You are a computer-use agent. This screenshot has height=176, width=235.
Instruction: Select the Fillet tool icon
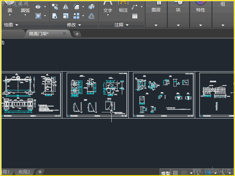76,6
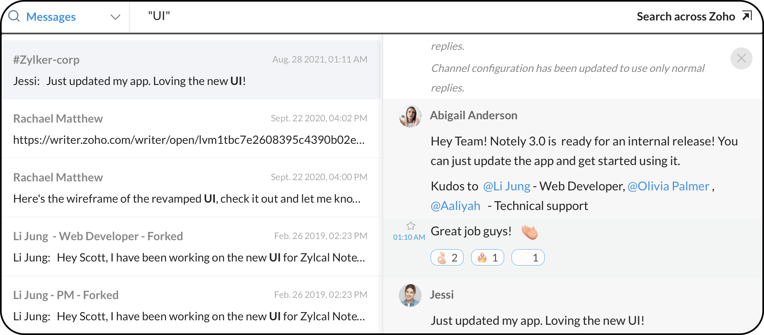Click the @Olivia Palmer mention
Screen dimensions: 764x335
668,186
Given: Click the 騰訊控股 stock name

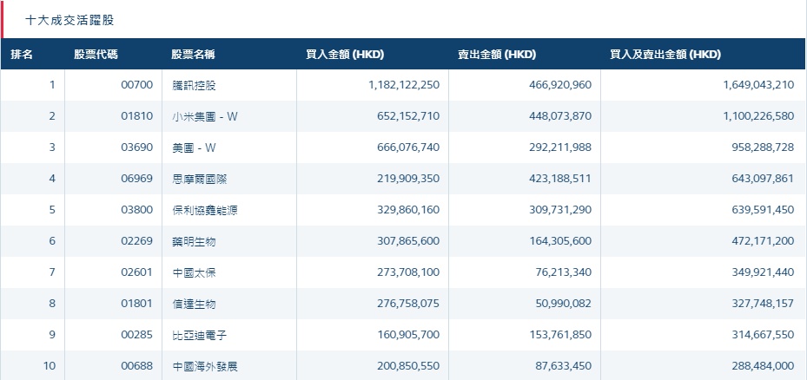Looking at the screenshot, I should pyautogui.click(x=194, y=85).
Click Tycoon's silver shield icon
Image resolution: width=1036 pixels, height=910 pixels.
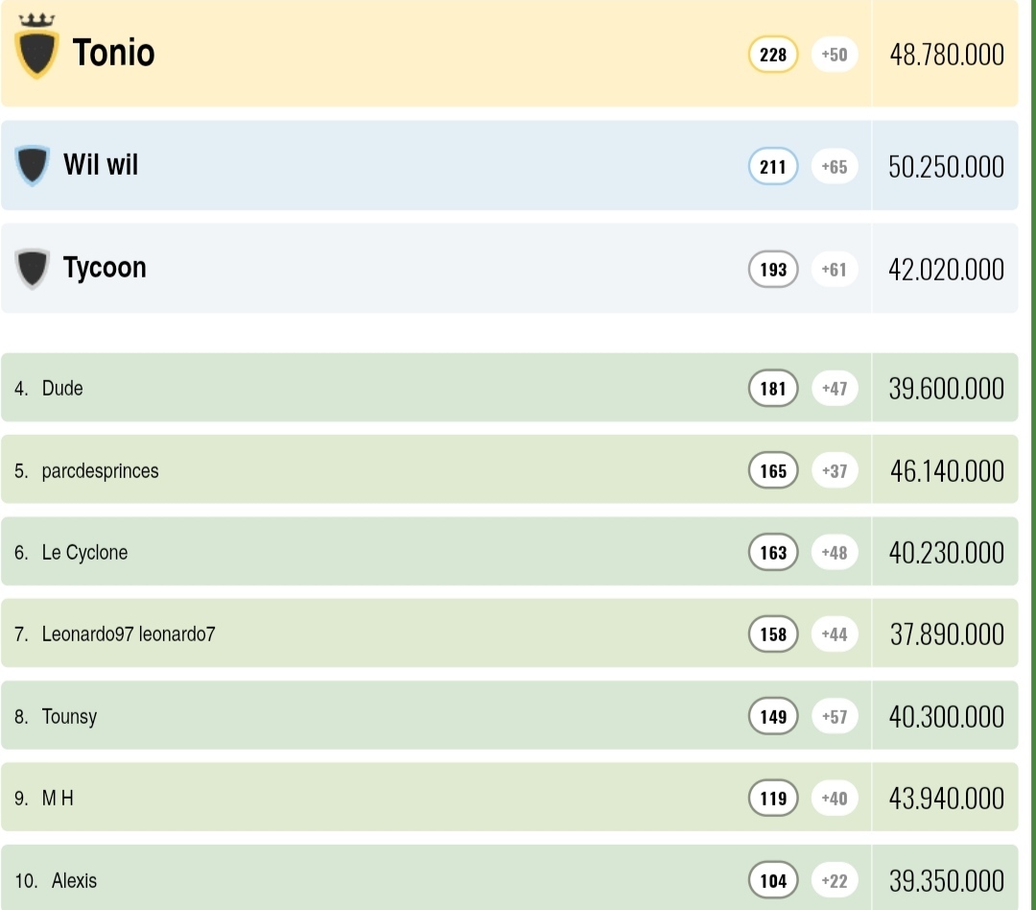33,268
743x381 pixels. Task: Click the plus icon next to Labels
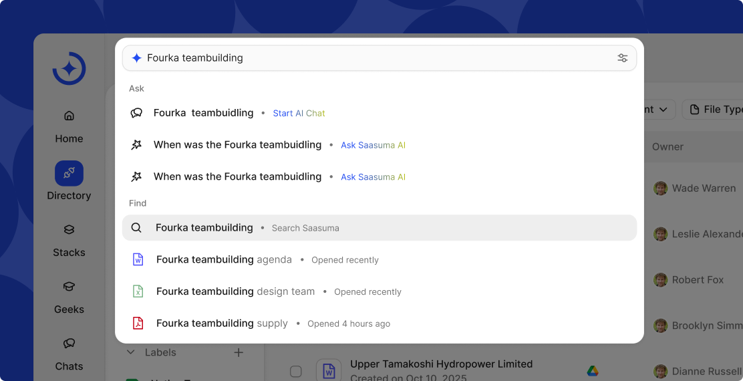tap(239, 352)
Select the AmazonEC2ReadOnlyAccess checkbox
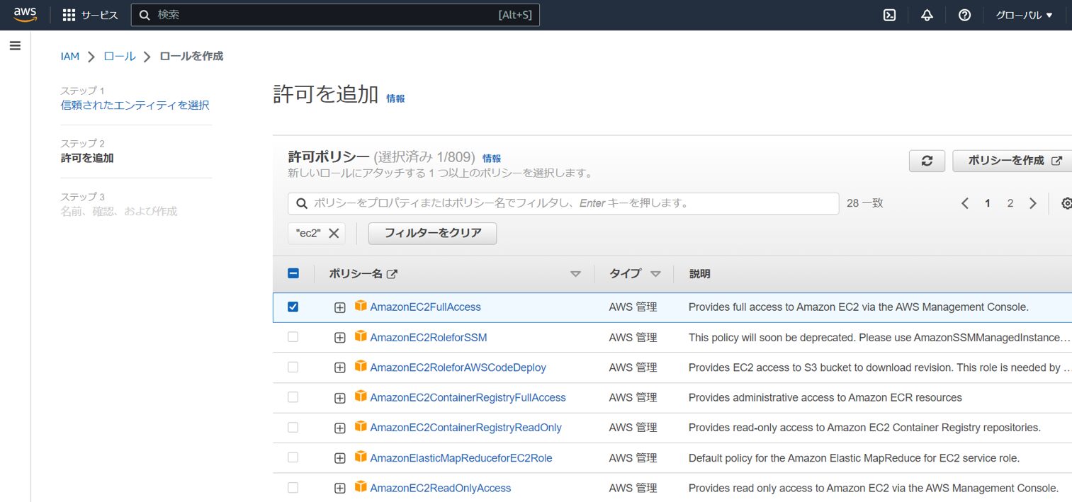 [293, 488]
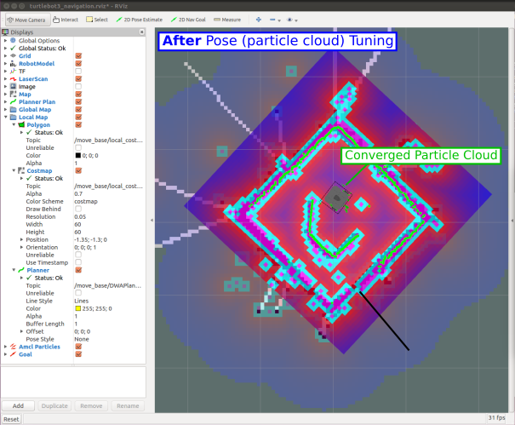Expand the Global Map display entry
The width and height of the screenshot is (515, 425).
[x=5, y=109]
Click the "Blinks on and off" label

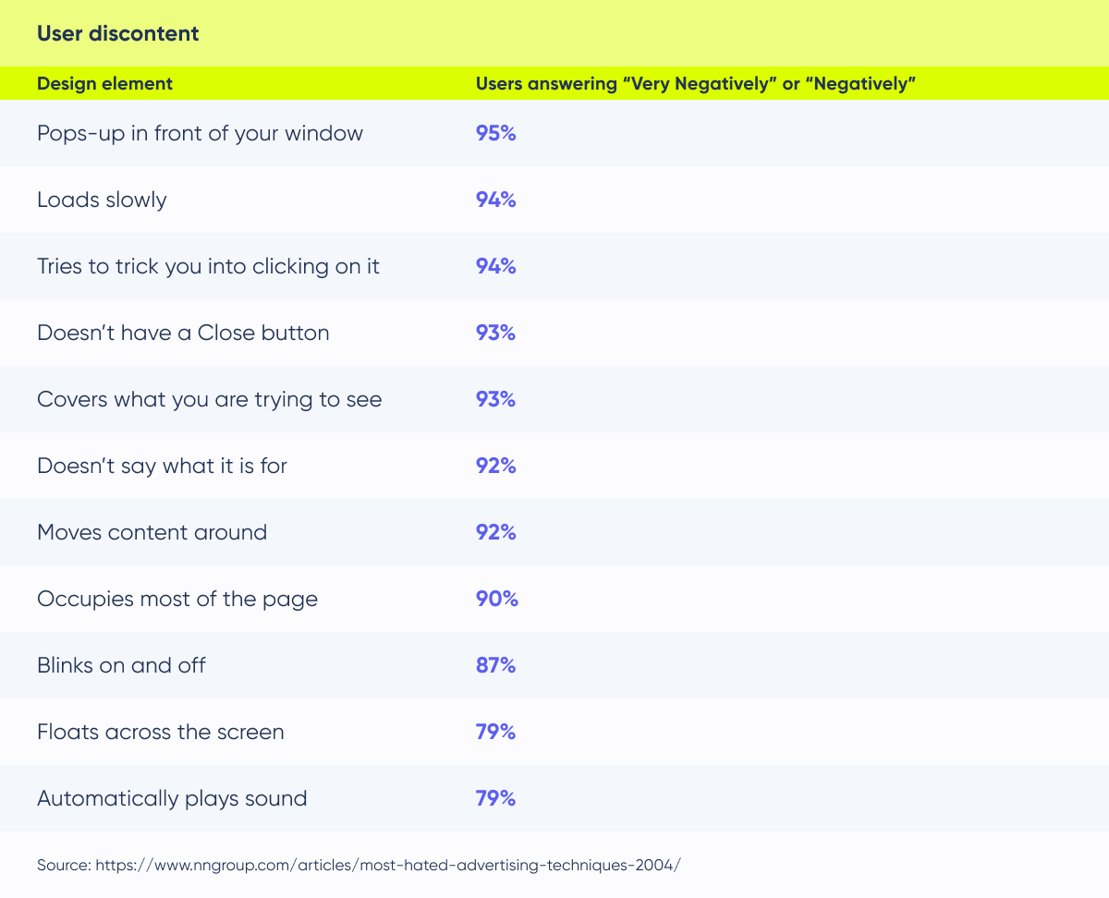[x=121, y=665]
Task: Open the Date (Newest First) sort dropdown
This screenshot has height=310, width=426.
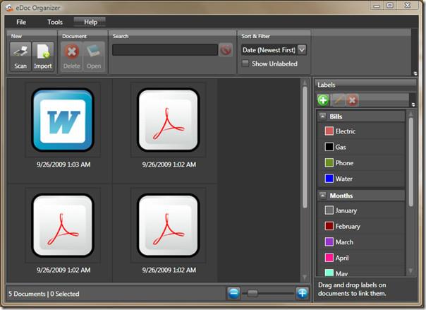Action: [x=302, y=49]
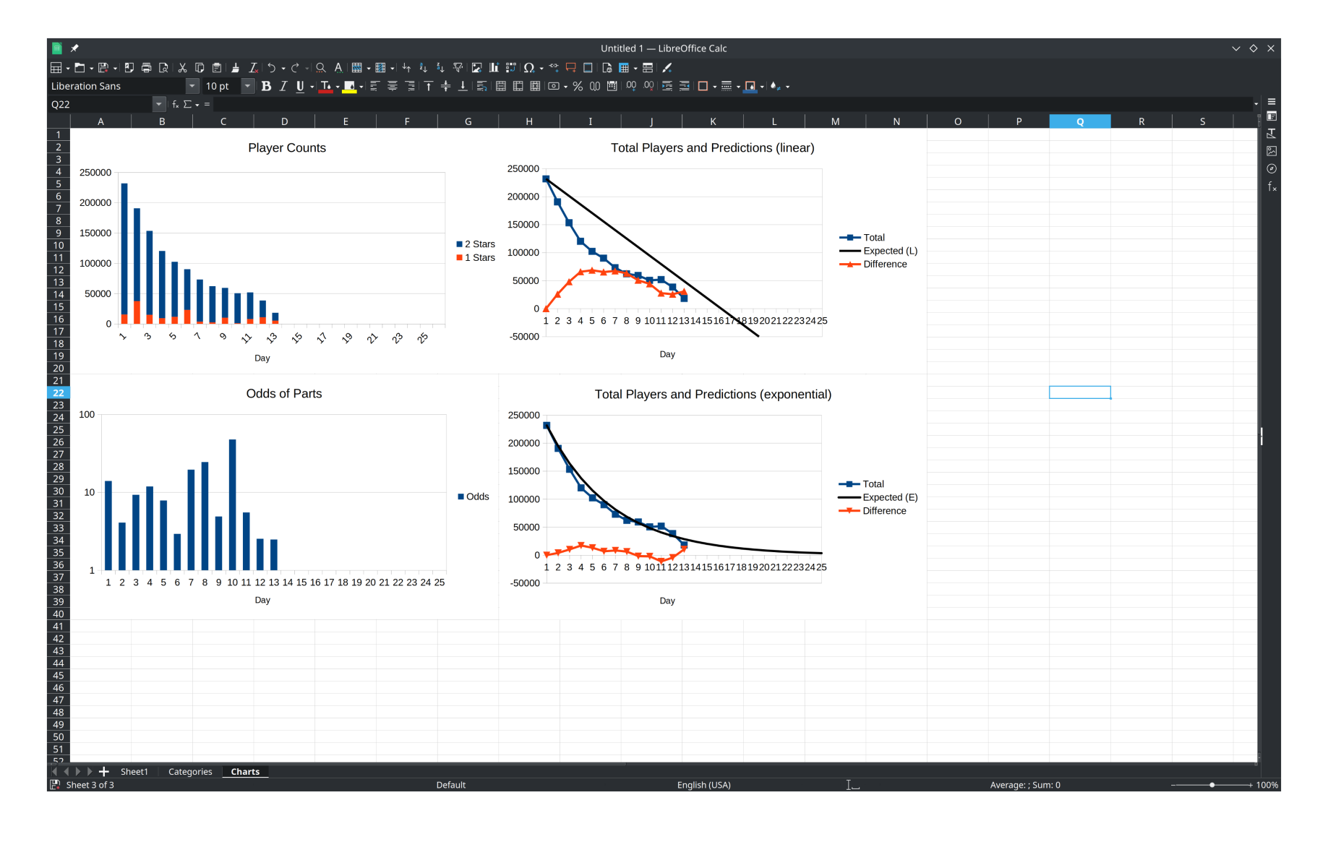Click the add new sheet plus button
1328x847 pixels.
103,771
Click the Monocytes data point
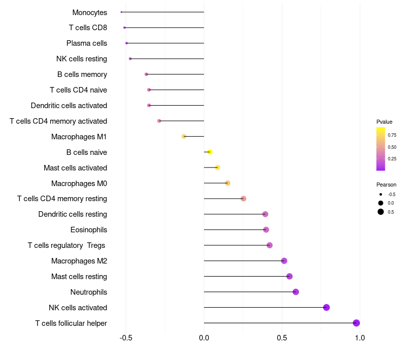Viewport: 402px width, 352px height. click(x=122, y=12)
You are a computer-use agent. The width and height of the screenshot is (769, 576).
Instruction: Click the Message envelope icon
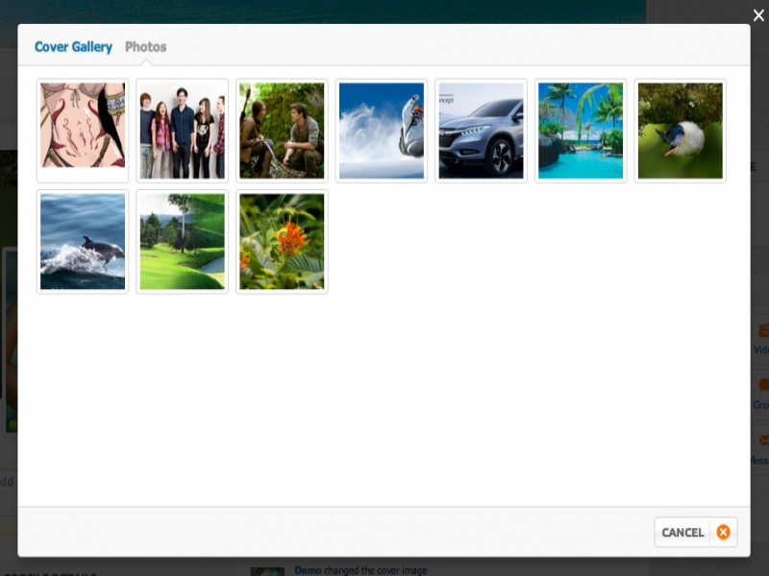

Task to complete:
Reproduce each entry exactly as given; no pictures, please.

Answer box:
You are a computer-use agent. This screenshot has height=176, width=235.
Instruction: Select the Fillet tool icon
76,6
Click the @Olivia Palmer mention
Screen dimensions: 764x335
668,186
Given: Click the 騰訊控股 stock name

Looking at the screenshot, I should pyautogui.click(x=194, y=85).
Click Tycoon's silver shield icon
Image resolution: width=1036 pixels, height=910 pixels.
33,268
743x381 pixels. Task: Click the plus icon next to Labels
tap(239, 352)
Select the AmazonEC2ReadOnlyAccess checkbox
 [293, 488]
Expand the Global Map display entry
The width and height of the screenshot is (515, 425).
[x=5, y=109]
Click the "Blinks on and off" label

[x=121, y=665]
Task: Open the Date (Newest First) sort dropdown
This screenshot has height=310, width=426.
Action: [x=302, y=49]
Click the add new sheet plus button
1328x847 pixels.
103,771
Click the Monocytes data point
Viewport: 402px width, 352px height. click(x=122, y=12)
You are a computer-use agent. The width and height of the screenshot is (769, 576).
Instruction: Click the Message envelope icon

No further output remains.